# TRY IT:
The task for the listing below is to write out exactly the lines starting at the one containing "Given: Click the Finances euro icon" and ending at the one containing "Open the 账户 account tab", both included. Pictures are to be omitted.

# TASK MATERIAL:
§ §
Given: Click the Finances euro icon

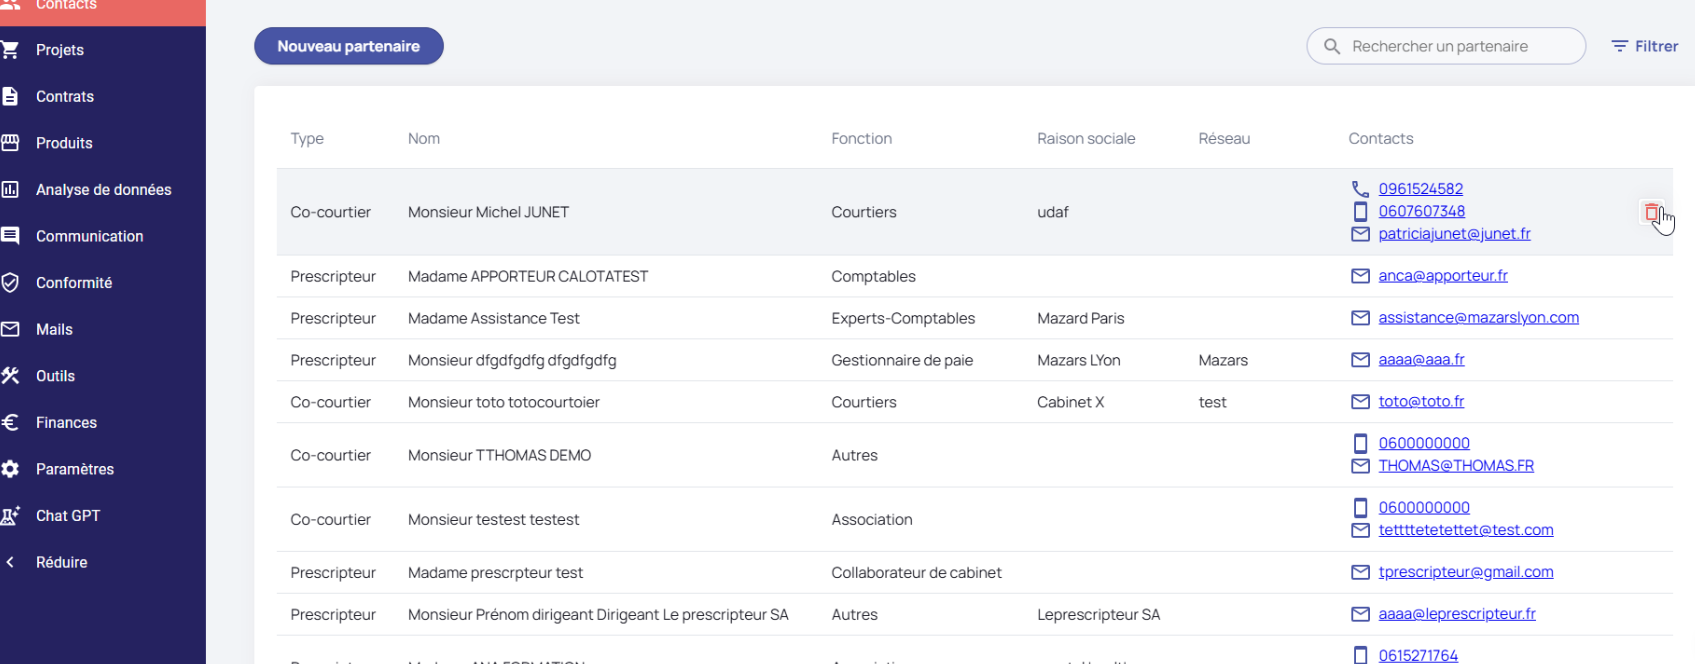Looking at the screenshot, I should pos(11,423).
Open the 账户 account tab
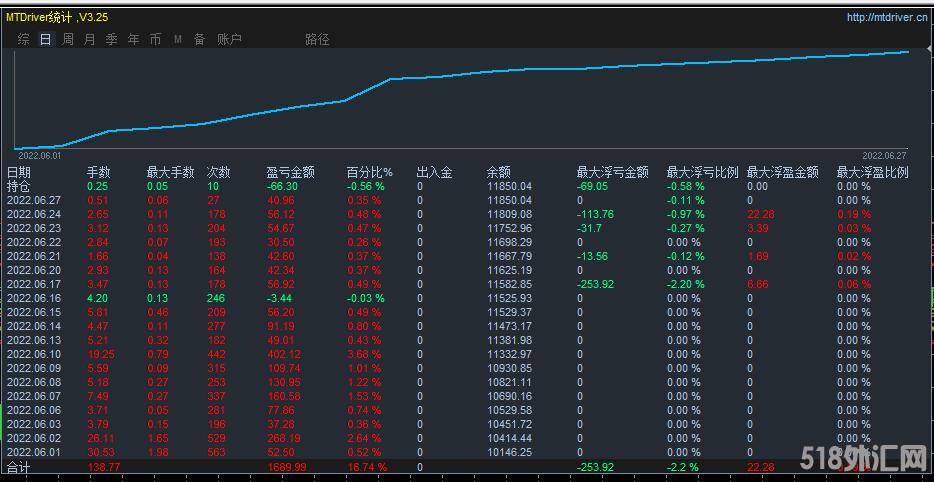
§ §
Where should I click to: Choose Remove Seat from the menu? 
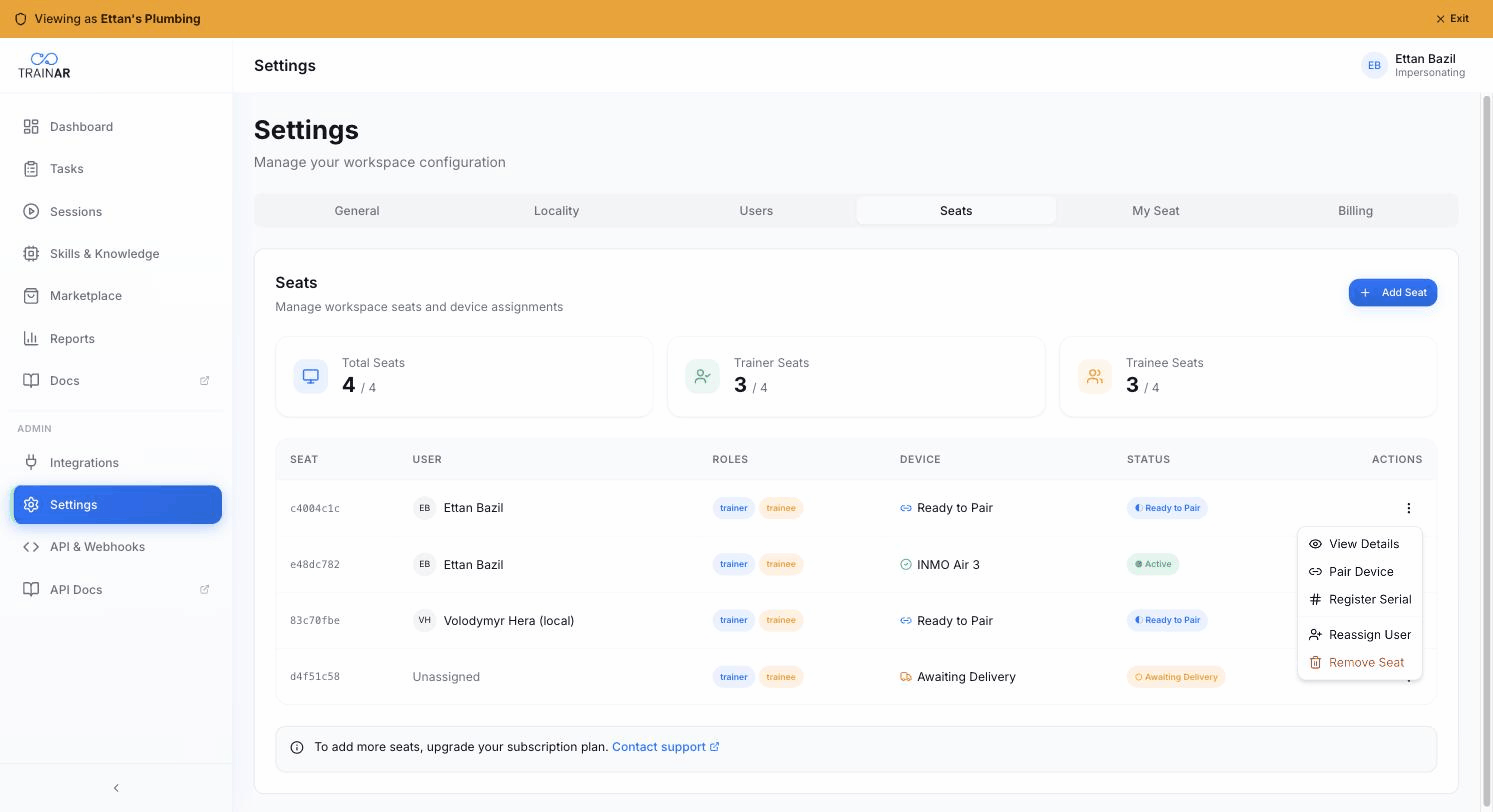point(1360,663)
§ §
# RESULT BELOW:
Given: Click the Finances euro icon

Looking at the screenshot, I should pos(11,423).
Open the 账户 account tab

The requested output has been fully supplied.